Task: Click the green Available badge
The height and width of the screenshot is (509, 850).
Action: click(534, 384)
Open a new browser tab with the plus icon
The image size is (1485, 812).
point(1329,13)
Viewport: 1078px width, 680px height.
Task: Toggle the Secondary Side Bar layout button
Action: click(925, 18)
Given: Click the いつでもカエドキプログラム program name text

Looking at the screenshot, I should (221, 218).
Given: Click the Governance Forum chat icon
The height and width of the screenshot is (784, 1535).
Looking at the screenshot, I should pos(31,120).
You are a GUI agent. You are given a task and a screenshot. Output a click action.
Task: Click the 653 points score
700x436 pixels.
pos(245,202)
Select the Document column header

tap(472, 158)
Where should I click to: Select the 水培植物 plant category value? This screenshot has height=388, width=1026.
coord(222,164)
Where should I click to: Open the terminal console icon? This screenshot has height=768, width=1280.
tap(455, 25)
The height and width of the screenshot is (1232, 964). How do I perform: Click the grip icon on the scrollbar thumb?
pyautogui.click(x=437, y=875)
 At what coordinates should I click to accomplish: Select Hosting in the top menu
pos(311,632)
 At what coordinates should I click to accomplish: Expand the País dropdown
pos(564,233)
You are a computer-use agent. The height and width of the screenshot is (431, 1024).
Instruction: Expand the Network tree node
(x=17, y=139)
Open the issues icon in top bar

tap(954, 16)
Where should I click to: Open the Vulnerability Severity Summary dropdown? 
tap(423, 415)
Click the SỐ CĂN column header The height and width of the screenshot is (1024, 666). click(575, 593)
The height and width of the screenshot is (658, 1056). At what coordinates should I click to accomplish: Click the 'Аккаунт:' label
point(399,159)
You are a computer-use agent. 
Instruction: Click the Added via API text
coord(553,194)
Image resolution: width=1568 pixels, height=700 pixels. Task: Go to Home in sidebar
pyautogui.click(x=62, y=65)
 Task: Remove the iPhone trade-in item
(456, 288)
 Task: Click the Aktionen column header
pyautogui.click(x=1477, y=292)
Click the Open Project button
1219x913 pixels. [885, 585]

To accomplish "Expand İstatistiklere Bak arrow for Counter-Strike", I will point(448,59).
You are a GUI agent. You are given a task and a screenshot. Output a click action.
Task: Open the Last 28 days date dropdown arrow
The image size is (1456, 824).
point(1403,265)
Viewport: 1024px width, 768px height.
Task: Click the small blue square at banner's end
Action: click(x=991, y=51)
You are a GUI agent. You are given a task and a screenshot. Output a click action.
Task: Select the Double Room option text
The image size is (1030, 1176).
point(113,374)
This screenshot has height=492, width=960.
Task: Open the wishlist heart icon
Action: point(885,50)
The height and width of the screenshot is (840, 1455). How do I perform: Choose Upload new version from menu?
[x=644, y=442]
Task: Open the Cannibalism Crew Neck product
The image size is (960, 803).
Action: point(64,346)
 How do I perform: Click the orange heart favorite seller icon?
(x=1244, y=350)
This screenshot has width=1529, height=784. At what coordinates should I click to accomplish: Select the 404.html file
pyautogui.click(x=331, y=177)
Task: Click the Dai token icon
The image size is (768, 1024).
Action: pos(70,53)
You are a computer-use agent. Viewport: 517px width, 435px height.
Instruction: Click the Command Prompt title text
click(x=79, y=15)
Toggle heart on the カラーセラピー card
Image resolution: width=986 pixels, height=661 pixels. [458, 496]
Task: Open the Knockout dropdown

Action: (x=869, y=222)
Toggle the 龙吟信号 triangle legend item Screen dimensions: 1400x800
^^^^
### Instructions to follow
Look through the entries above for the word "arrow". Say how many lines contain it, using only a number.

### Written solution
2